| Exercise instructions |
Each record below gets repeated exactly, and pictures stay out of the copy.

| Recorded information |
● ● ● ● ●

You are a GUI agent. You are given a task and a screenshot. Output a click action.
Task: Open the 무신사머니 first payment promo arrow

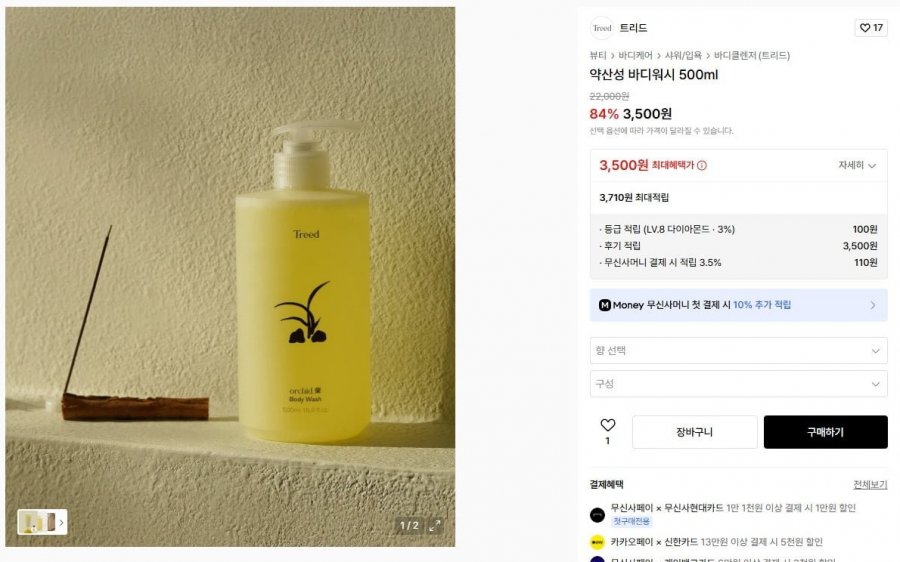click(872, 305)
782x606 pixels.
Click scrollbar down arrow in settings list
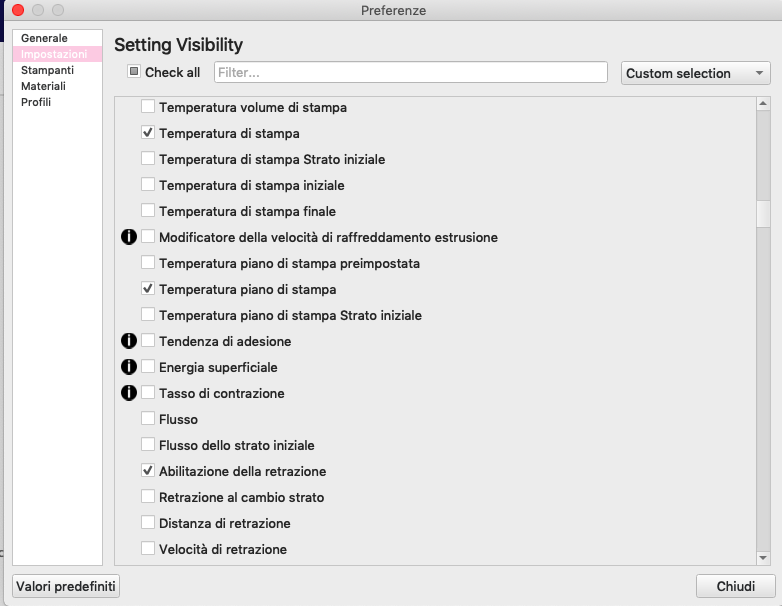pos(763,558)
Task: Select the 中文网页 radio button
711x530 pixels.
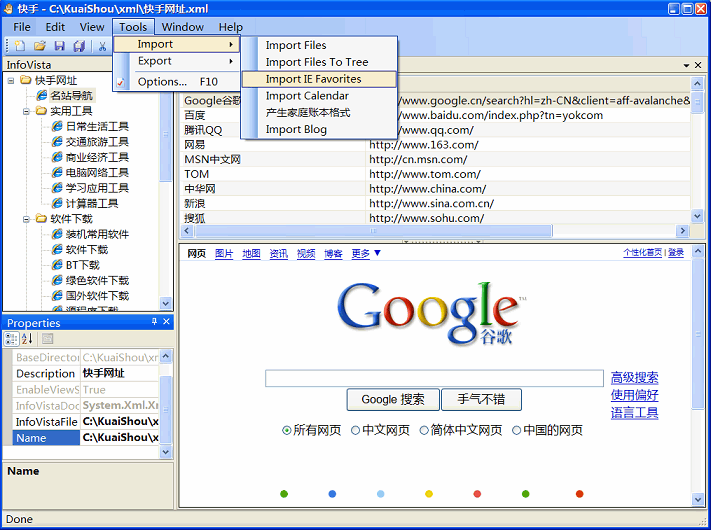Action: tap(356, 431)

● ● ● ● ●

| Output for this task |
You are a GUI agent. You are given a task and a screenshot. Output a click action.
Task: Open the 무신사머니 first payment promo arrow

click(872, 305)
782x606 pixels.
Click scrollbar down arrow in settings list
pos(763,558)
Task: Select the 中文网页 radio button
711x530 pixels.
Action: tap(356, 431)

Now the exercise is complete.